• [Your instructions]
Exactly and only the lines from the line holding "You are a computer-use" to the end of the records should be reproduced. Leave pictures out.

• [Material to process]
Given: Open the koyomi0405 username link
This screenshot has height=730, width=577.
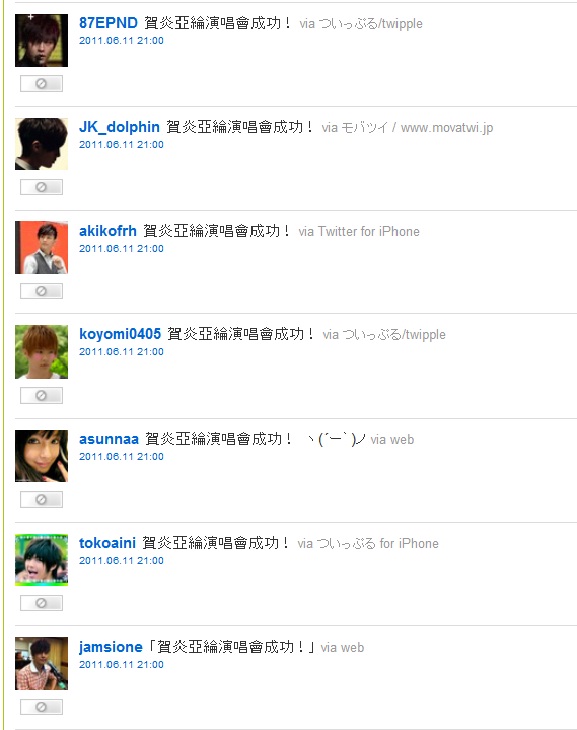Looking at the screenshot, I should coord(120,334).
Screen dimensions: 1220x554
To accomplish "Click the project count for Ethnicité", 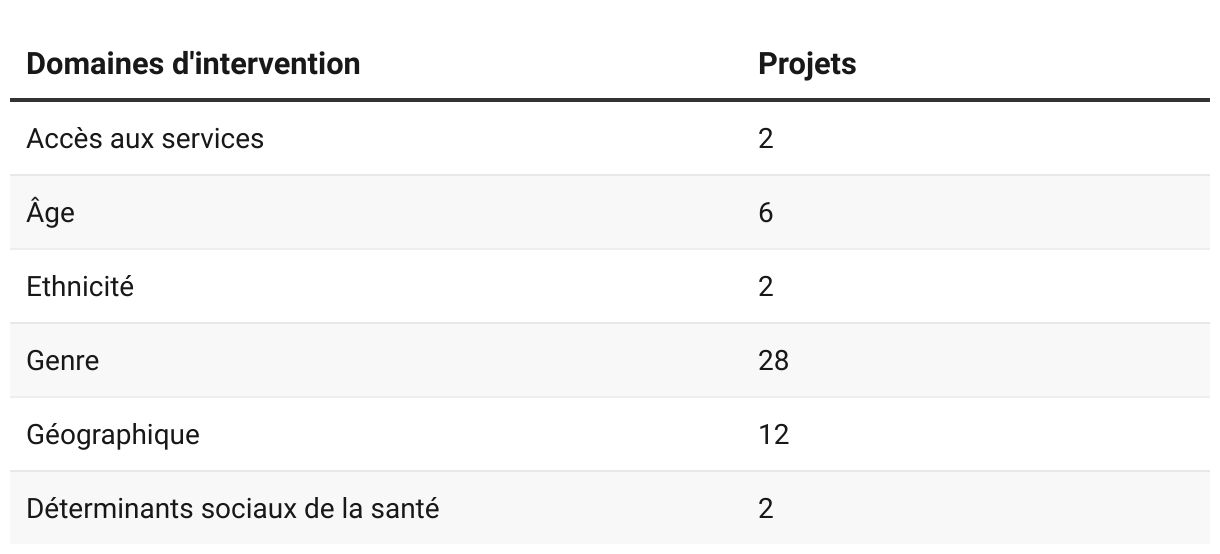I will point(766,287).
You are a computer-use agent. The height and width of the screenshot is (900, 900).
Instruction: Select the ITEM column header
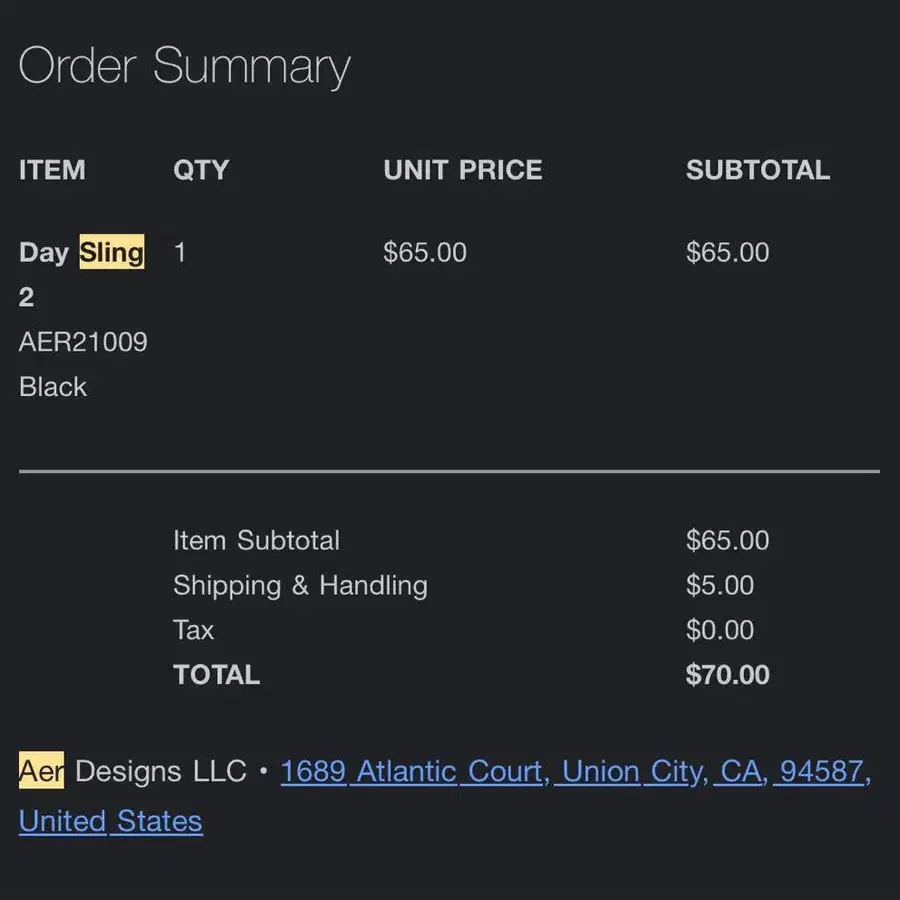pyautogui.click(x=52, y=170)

• [Exercise answer]
You are a computer-use agent. The height and width of the screenshot is (900, 900).
Instruction: Select the ITEM column header
pyautogui.click(x=52, y=170)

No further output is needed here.